2020 civil unrest after the murder of George Floyd

This is a list of George Floyd protests in Idaho, United States.

== Locations ==

=== Boise ===
A handful of people protested in front of the Idaho State Capitol on May 30. Hundreds more gathered on the same steps on May 31. On Monday night, June 1, 100 to 150 protesters gathered at the Capitol again; two opposing groups were present, according to one report. A single gunshot was fired during the protest; Boise Police subsequently arrested an 18-year-old man and said the incident was being investigated as accidental or unintentional.

=== Coeur d’Alene ===
On June 2, a group of around 25 protesters, mostly young people in their teens and 20s, gathered in the city's downtown. Over 1,000 armed spectators looked on and the event remained peaceful. On June 4, a group of 150 walked downtown followed by another group of "peacekeepers."

=== Hailey ===
On June 2, over 800 people marched down Main Street to protest the murder of George Floyd. Police officers joined the demonstrators as they took a knee and held an eight-minute, forty-six-second moment of silence to honor Floyd.

=== Idaho Falls ===
On May 30, about 70 people protested on the Broadway Bridge. The event was run by the Bonneville County Democratic Party.

=== Ketchum ===
On June 2, hundreds of protesters marched down Main Street to protest police brutality and held a moment of silence for eight minutes and forty-six seconds in honor of George Floyd. Despite blocking traffic, the protest remained peaceful and no road rage incidents were reported.

=== Lewiston ===
On June 6, approximately 1,000 people gathered in Kiwanis Park to support Black Lives Matter and George Floyd. A 10-minute moment of silence was held before the protesters began marching through the streets. Armed members of the counter-protest group Protect LC Valley marched through downtown Lewiston, a mile away from the Black Lives Matter protest, to prevent riots and lootings.
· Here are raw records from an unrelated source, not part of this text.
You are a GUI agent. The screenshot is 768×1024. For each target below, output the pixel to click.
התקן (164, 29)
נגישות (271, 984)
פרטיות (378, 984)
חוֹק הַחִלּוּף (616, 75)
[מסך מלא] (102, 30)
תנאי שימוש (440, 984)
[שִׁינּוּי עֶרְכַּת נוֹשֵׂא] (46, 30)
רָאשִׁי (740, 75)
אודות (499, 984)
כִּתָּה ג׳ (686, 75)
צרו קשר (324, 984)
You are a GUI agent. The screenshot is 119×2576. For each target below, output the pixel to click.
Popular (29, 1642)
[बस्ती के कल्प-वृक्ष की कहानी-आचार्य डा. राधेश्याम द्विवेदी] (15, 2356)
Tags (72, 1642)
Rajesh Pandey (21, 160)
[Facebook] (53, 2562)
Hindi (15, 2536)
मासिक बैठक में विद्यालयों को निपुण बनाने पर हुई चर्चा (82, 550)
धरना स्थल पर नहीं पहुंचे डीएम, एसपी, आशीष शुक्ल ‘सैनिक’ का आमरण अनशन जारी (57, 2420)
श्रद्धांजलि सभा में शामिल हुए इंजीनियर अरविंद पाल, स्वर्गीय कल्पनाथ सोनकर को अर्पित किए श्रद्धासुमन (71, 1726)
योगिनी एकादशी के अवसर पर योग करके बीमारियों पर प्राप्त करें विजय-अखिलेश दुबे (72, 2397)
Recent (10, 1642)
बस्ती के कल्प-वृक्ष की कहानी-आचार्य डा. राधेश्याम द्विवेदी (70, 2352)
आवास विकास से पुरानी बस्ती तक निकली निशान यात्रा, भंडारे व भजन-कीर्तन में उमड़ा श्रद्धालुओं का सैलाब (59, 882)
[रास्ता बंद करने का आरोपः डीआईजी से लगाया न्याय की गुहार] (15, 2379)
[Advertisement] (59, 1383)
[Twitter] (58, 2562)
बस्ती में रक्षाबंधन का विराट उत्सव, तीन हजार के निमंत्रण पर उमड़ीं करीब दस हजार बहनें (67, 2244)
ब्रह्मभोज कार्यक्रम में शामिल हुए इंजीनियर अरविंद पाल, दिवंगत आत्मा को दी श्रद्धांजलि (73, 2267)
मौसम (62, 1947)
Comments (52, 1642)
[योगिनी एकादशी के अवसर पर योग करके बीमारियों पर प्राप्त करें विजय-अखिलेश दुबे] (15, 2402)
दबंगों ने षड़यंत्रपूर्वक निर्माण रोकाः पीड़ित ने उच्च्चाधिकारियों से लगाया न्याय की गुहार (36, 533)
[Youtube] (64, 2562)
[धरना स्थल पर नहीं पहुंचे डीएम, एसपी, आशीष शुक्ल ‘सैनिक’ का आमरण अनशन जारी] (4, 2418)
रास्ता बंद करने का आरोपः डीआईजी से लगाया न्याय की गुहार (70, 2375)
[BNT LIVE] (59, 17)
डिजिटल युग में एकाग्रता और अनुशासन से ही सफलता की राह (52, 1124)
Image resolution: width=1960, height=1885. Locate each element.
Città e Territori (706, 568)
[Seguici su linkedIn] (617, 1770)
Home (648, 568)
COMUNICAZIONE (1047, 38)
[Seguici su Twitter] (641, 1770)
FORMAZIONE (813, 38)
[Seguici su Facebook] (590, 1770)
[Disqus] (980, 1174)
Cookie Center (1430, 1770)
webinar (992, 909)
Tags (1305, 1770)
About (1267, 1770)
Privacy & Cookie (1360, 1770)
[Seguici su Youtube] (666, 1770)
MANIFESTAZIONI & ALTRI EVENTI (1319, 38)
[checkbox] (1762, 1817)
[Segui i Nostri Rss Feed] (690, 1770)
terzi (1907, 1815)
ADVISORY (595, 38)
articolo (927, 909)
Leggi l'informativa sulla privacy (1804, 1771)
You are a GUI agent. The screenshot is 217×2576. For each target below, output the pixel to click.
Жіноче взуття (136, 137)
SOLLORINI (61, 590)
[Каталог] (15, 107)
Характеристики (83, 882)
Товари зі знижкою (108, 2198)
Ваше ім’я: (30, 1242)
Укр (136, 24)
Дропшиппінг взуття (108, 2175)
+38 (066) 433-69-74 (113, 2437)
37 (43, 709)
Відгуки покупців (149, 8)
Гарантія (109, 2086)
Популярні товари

Both protests were peaceful.

=== Moscow ===
More than 100 people protested in Friendship Square on June 3. Idaho State Senator David Nelson attended the event and condemned police brutality and the murder of George Floyd.

=== Pocatello ===
On June 3, 2020, hundreds gathered in the Portneuf Wellness Complex in Pocatello for the "Kneel For Nine Unity March." The event was a tribute to George Floyd. Idaho State's student athletes also lead protests of their own, several hundred people marched in support.

=== Rexburg ===
On May 31, 2020, over 200 people held a vigil for George Floyd at the Beehive Pavilion in Porter Park. From June 2 to 5 and June 8 to 12 there were protests held at the corner of Porter Park containing 30 to 170 people depending on the day. Protesters held signs for passing cars and pedestrians, chanted, marched around the park while chanting, and on the 2nd and 3rd marched to the intersection of W 2nd S and S 1st W to write Black Lives Matter slogans, names of black lives lost to police brutality, and passages from the LDS scriptural canon in chalk on the sidewalks.

=== Sandpoint ===
For at least three days beginning on June 2, demonstrators gathered at the Long Bridge to protest the murder of George Floyd. The third protest on June 4 featured at least 100 protesters.

=== Twin Falls ===
On June 2, almost 300 people attended a peaceful vigil at Twin Falls City Park, where a moment of silence was held for eight minutes and forty-six seconds. Among those who gave speeches was Armenian refugee and author Liyah Babayan, who compared the killings of black Americans by police officers to the Armenian genocide.

=== Victor ===
On June 6, over 200 people marched in protest of the murder of George Floyd. At the intersection of Main and Enter Streets, the protesters kneeled for eight minutes and forty-six seconds to honor Floyd.